This is an attempt to put some actual math (with as few "fanny numbers" as possible) into the discussion. Note that although I am good at math (physics and computers teacher with 20+ years experience) these aren't tools I use very often. If you think I've calculated something wrong or applied a tool improperly, please say so. I am open to making corrections.

Pool Size and Sampling

I am going to assume all pools begin with 10% (<-- fanny number) of the players as "good". Note:
- this is probably wrong (too big? to small?) but since it's constant so I don't think it's a problem
- Hardwood has shown there is annual variation in the number of good players in a pool. On average they probably share a percentage, but in any given year one pool might have a greater fraction of good players than another.
- good or not good is binary. BrokenBat players have a much broader spectrum of quality.

Arriving First

Pool of 10 (1 good player)
There is only 1 way to draw 10 players.
The first person to arrive has a 100% chance of getting a good player.

Pool of 11 (1 good player - only example not 10%)
There are now 11 ways the players can be drawn. 10 of these contain the good player. First to arrive has a 91% chance of getting a good player.

Pool of 20 (2 good players)
Doesn't take long for numbers to start getting big. :)
There are now 184756 (20 choose 10) combinations of players that may be drawn.
There are 43758 combinations that do not contain a good player (18 choose 10).
First to arrive has 1 - (43758/184756) = 76.3% chance of getting a good player.

Pool of 50 (5 good players)
1 - (45 choose 10)/(50 choose 10)
1 - (3.19E9/1.027E10)
69% chance of a good player.

We see the sensitivity of sampling from small pools. As we increase the size of the pool while maintaining the percentage of good players, the chances of getting a good player drops.

The effect flattens out relatively quickly. If we apply the above math to our pools:
International (100 players, 10 good) = 67%
Asian (250 players, 25 good) = 66%
High School (3000 players, 300 good) = 65%

So.

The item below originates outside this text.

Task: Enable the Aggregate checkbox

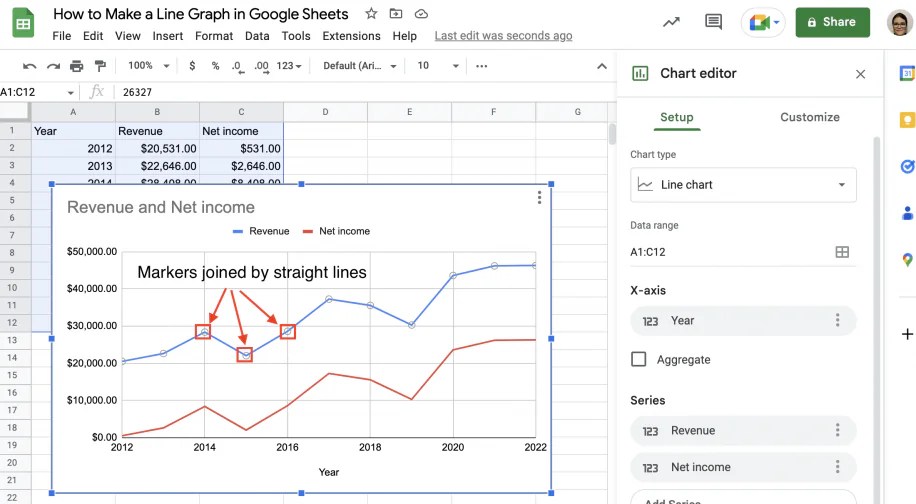Action: 639,359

If you are very first in line and have your choice of pools, the pool you choose has little effect on your success rate.

Arriving Later

Starting with the small pools again:

Pool of 10 (1 good):
1st to arrive = 100%
2nd to arrive = 0

Pool of 11 (1 good):
1st to arrive = 91%
2nd to arrive =
0 if 1st hit
100% if 1st whiffed

Pool of 20 (2 good):
1st to arrive = 76.3%
2nd to arrive =
1 - (18 choose 10 over 19 choose 10 )= 53% if 1st player hit
1 - (17 choose 10 over 19 choose 10) = 79% if 1st player whiffed

What we see from these examples is the effect of faster depletion of smaller pools. They are much more "granular" (not smooth), with your odds changing significantly based on the success of those who have come before.

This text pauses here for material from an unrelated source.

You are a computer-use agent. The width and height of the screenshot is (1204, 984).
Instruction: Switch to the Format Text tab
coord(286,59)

Putting this into the context of our pools,

Let's say you are person #51 to arrive.
25 of the previous used the Asian pool.
25 of the previous used the High School pool.
Let's assume each group had a 60% success rate (<-- fanny number. Fair?)

When you go to pick,
The Asian pool contains 225 players, 10 are good.
1 - (215 choose 10)/(225 choose 10) = 37% chance of getting a good player
The high school pool contains 2975 players, 285 are good.
1 - (2690 choose 10)/(2975 choose 10) = 64%

(Fanny 60% probably ok for HS, but seems inaccurate for Asian. So Asian looks a little worse than it likely should).

What we see:
- Early Bird bonus can work against you. If you think you are early and use the Asian pool, you might actually be hurting your chances. It doesn't take very many people ahead of you with average success rates to drop your percentage. (Anecdotal, but this is consistent with what I saw when I looked at top 90 picks this season. The Asian pool went cold around 40-50 ).
- The big pools are more resilient. If person #51 uses the high school pool their chances of getting a good player (64%) are basically the same as the first person in line (65%-67%).
- The big pools are "smoother". The success rate drops more gradually and is not as contingent on the success of those before.

The next step ... Round 2

I think the obvious next step is to apply this thinking to round 2 of the draft. I'd love to do that, but the quantity (and quality) of fanny numbers explode. How many players were drafted in round 1? What pools did they come from? What were the success rates? I'll think about it some more, but I fear any numbers I could generate would start to look more like opinion than fact.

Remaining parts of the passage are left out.